Rating:  Summary: Essays written with great personality... and detachment Review: Ever since Nathanael West's "Day of the Locust" back in the 1930s (or was it 20s?), it has been hip for well-educated left-leaning types to mock California. There are now untold numbers of grad students and professors writing theoretical pieces about California as the place where American capitalist culture reaches its nastiest extremes. There's something to this viewpoint, I guess, but the risk is that you forget that you're talking about actual people whose lives may or may not be exploited by the trends of "mass culture" that are mocked so heavily. These essays by Joan Didion are in this tradition of hip detachment. She treats Caifornia as a big testing ground for American culture, and has a bit of a knee-jerk tendency to make fun of normal middle-class people. All the same, it could be worse, and her insights are very, very interesting (although her criticisms of hippie life are a bit obvious, aren't they? even for when she wrote them?)...

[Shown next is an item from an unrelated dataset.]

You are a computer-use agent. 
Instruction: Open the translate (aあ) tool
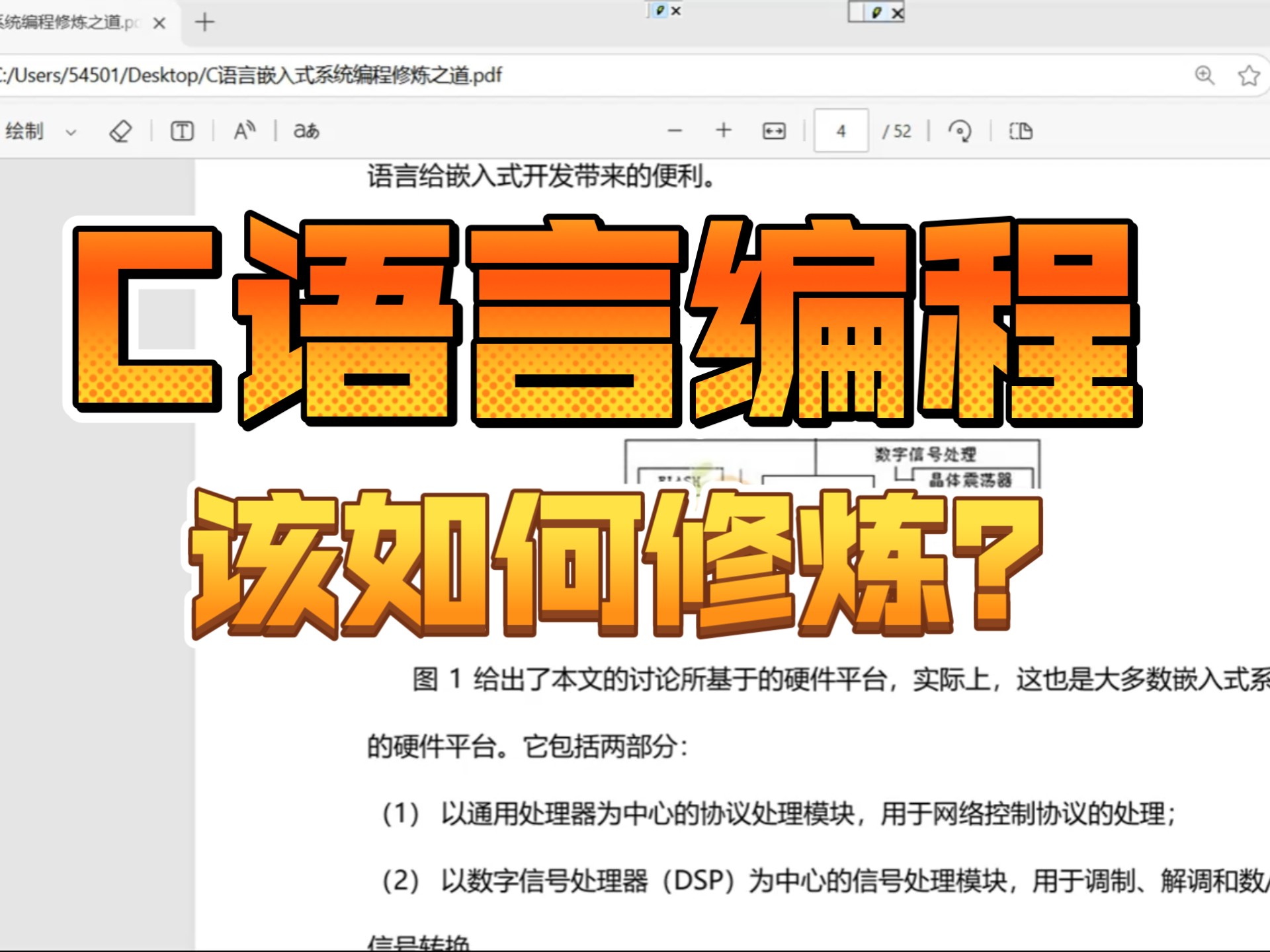[304, 131]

Rating:  Summary: Superb Review: For anyone who, like me, is an outsider, but is fascinated by Los Angeles and California, this is a must-read. I read it before a recent California trip, and felt my journey was enriched for it.
Rating:  Summary: Amazing Review: I had to read this collection for a college course over 6 years ago...I've held this book close to my heart ever since. Didion's writing style is pure and uncluttered, cutting directly to the bone. All the essays are wonderful, but "Goodbye to All That," about the author's young adulthood in New York, is worth the price of the entire collection on its own.
Rating:  Summary: America's finest essayist, at her finest Review: I have owned several copies of this book, and have given away more copies than I can count. It's a book I come back to, at least once a year since 1980, when I first read it. It seems to me to be better and better each time. The times it's about may be long gone, but the issues at the heart of these essays haven't changed much at all. Much has been made of Didion's take on California, and this book is laden with essays about the place, and the people, and a particular time that - as other reviewers here have noted - has a different resonance in popular culture than the one she presents here. Didion herself recently professed some alarm at the idea that she is an expert on the place (in 'Where I Was From'), but there's no doubt that she's provided more food for thought about contemporary culture than almost anyone else. But the real strength of her writing is in her prose style, in which not a single sentence is sloppy, or ill-considered. Her style is distinctive, but it's not just for show. There are other fine essayists working today, but few are as disciplined and considered as Didion in the way they write. It's probably a toss-up as to whether this book or 'The White Album' is a better place to start with Didion's work. I think 'The White Album' is a more cohesive collection, but there are better individual essays in 'Slouching', including the sublime essays in the 'Personals' section. And chances are that once you've read one, you'll read the other, and in that case it makes sense to start with the earlier collection, which is this one.